La Ferrari lascia il Red Bull Ring con un bilancio ben al di sotto delle aspettative. Dopo l’ottima qualifica, che aveva consegnato a Charles Leclerc la prima fila e a Lewis Hamilton la seconda, la SF-26 non è riuscita a trasformare il potenziale mostrato sul giro secco in un risultato all’altezza in gara. Il quinto posto del britannico e l’ottavo del monegasco certificano una domenica complicata per la scuderia di Maranello, ancora alle prese con un evidente deficit di passo sulla lunga distanza nonostante il debutto della nuova power unit ADUO.
A fare il punto della situazione è stato il Team Principal della Ferrari, Frederic Vasseur, intervenuto ai microfoni di Sky Sport. Il manager francese ha invitato a non trarre conclusioni affrettate dall’introduzione del nuovo propulsore, sottolineando come il lavoro da svolgere resti ancora significativo.
“Chiaramente abbiamo un deficit dall’inizio della stagione e anche con l’ADUO non c’è una bacchetta magica. Dobbiamo lavorare, la situazione è questa. Quando lottiamo, siamo in difficoltà, perché veniamo sorpassati e perdiamo le posizioni in pista. La settimana scorsa abbiamo messo tutto insieme, questa settimana no. Abbiamo spinto troppo nella prima parte, dovevamo svolgere un lavoro migliore rispetto alla McLaren“, ha affermato.
Vasseur ha poi analizzato uno dei momenti chiave della gara, soffermandosi sulla gestione strategica di Charles Leclerc. Il Team Principal ha ammesso che la scelta finale non si è rivelata quella corretta, anche perché la squadra ha concentrato eccessivamente l’attenzione sulla Mercedes, perdendo di vista altre opportunità. “Credo che Charles fosse più convinto delle due soste, poi abbiamo cambiato ed è stata la scelta sbagliata. Onestamente il risultato è che abbiamo messo troppa attenzione sulla Mercedes perché non avevamo il passo. Potevamo stare davanti alla McLaren“.
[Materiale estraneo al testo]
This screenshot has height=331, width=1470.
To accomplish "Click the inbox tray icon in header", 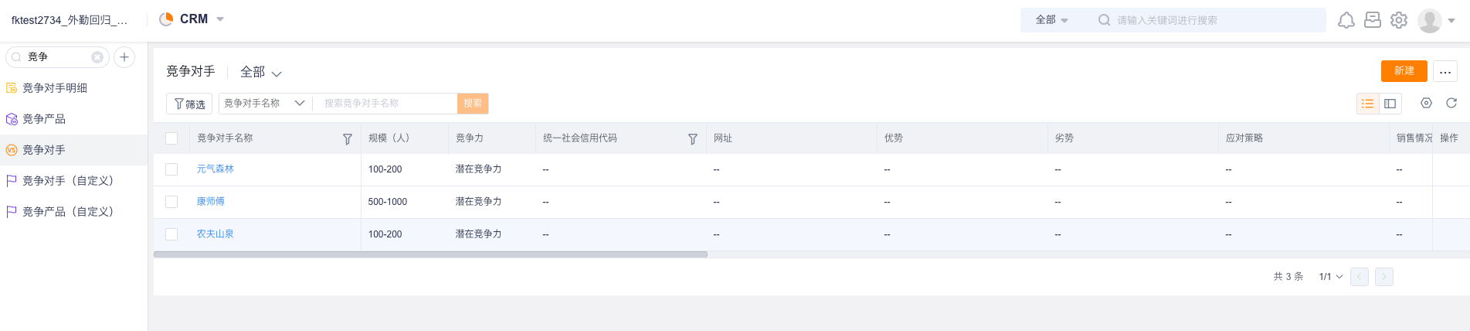I will point(1373,20).
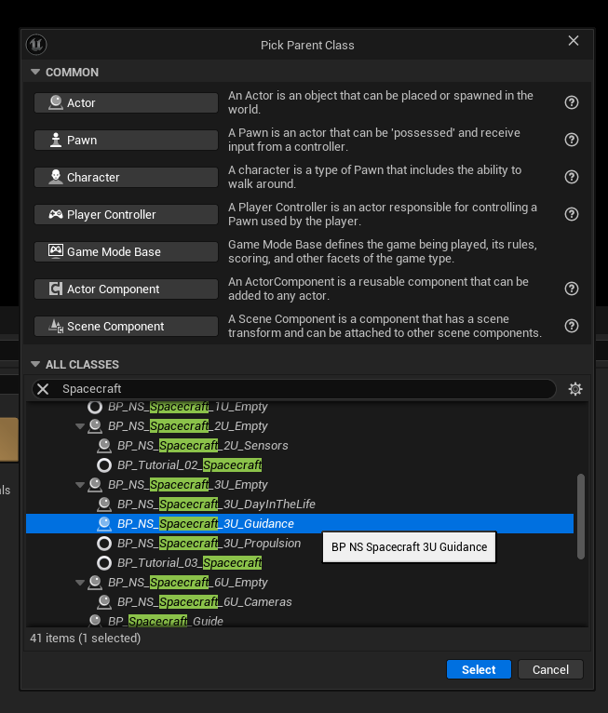Screen dimensions: 608x713
Task: Pick Character as parent class
Action: pos(126,178)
Secondo il numero uno del muretto Ferrari, il Red Bull Ring rappresentava inoltre un circuito poco favorevole alle caratteristiche della SF-26, a differenza di quanto visto appena una settimana prima. “Era un tracciato difficile per noi. A Barcellona c’erano più curve veloci ed era più adatta al nostro pacchetto“.
Infine, Vasseur ha invitato a contestualizzare la prestazione, ribadendo come ogni fine settimana presenti equilibri differenti e come la Ferrari non sia riuscita a sfruttare appieno il proprio potenziale sin dalle prime sessioni di prove. “Non eravamo campioni a Barcellona e non sono stupido ora. Ogni weekend ha una storia diversa. La Mercedes aveva sofferto a Barcellona, qui ha fatto bene. Ci sono sempre condizioni che si addicono alle vetture, dobbiamo reagire: noi non abbiamo messo insieme il potenziale fin dal venerdì“.